Millions of Android users have been targeted by a malware attack which steals banking and personal details and surpasses two-factor authentication.
Westpac, Commonwealth Bank, ANZ Bank and National Australia Bank customers are at serious risk of having their devices compromised by malware that hides in the backend of the phone and activates when users open their banking apps. The malware then creates a fake login screen to steal usernames and passwords.
The malware hijacks the device by installing infected apps that ask for device administrator rights, which then gives access to all facets of the Android operating system.

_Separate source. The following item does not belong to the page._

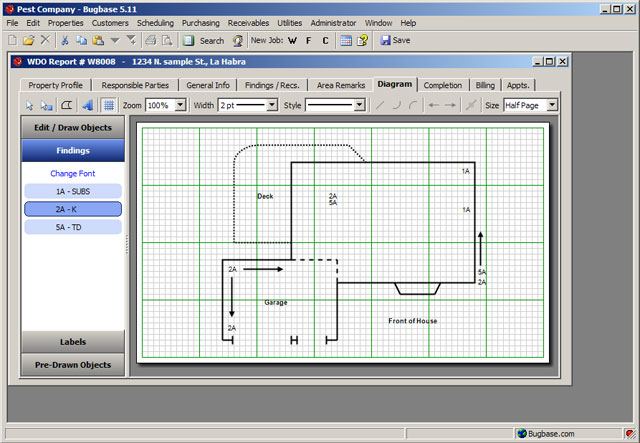The width and height of the screenshot is (640, 443).
Task: Select the pointer arrow tool in diagram toolbar
Action: click(28, 105)
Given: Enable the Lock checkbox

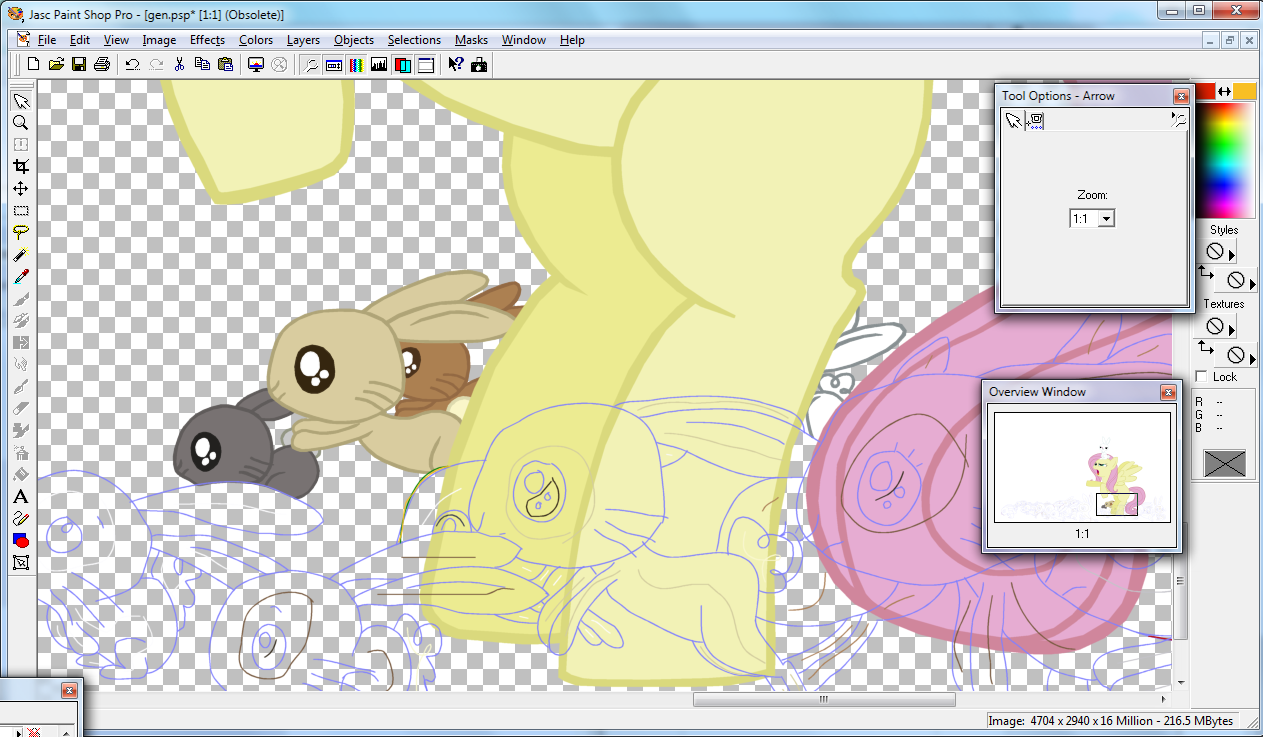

The Android/Spy.Agent.SI can then monitor all of the device’s data including text messages, meaning that all banking-related two-factor authentication codes are being forwarded to the hackers. With access to these credentials, cyber thieves can bypass all banking security measures and gain full control of their victims’ bank accounts instantly.
Business Insider reports that St. George Bank, Bankwest, Me Bank, ASB Bank, Bank of New Zealand, Kiwibank, Wells Fargo, Halkbank, Yap Kredi Bank, VakfBank, Garanti Bank, Akbank, Finansbank, Türkiye Bankas and Ziraat Bankas are all under threat.

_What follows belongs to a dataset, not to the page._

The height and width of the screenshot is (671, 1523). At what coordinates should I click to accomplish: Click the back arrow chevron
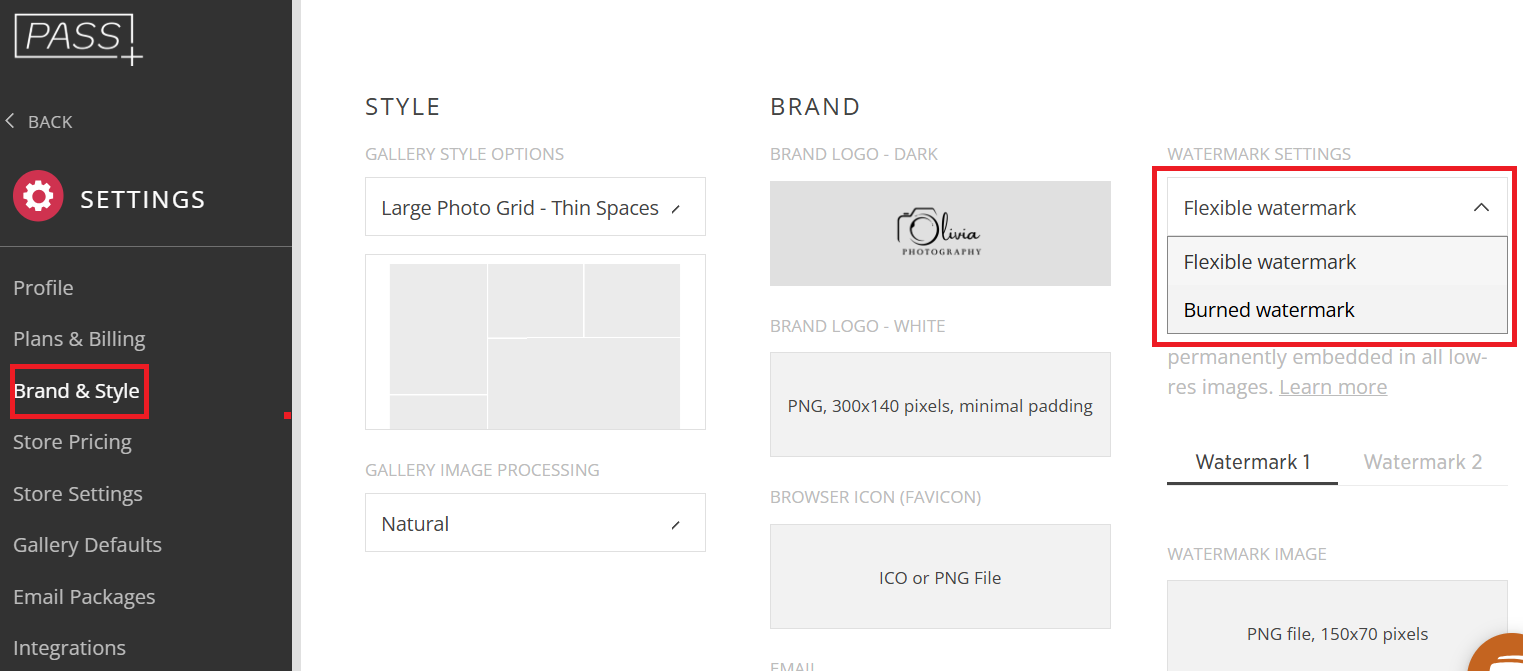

The application is not available via Android’s official Google Play app store. The malware is downloaded directly via infected websites or bogus domains such abobeflashplayer.com and flashplayeerupdate.com.
Last Month, Palo Alto Networks reported 22 Android apps that belong to a new Trojan family called ‘Xbot’.
“It tries to steal victims’ banking credentials and credit card information via phishing pages crafted to mimic Google Play’s payment interface as well as the login pages of 7 different banks’ apps,” Palo Alto Networks said.
Currently, there are no documented Android/Spy.Agent.SI attacks. Users are advised though to be extra cautious when downloading apps from the web, particularly third party apps not affiliated with the Google Play app store.
Devices infected with the malware will see ‘Flash Player’ in the list of Device Administrators on their phone. It is safe to remove to remove the ‘Flash Player’ from this list. The malware can be uninstalled when the device administrator rights are disabled via the Apps/Application manager.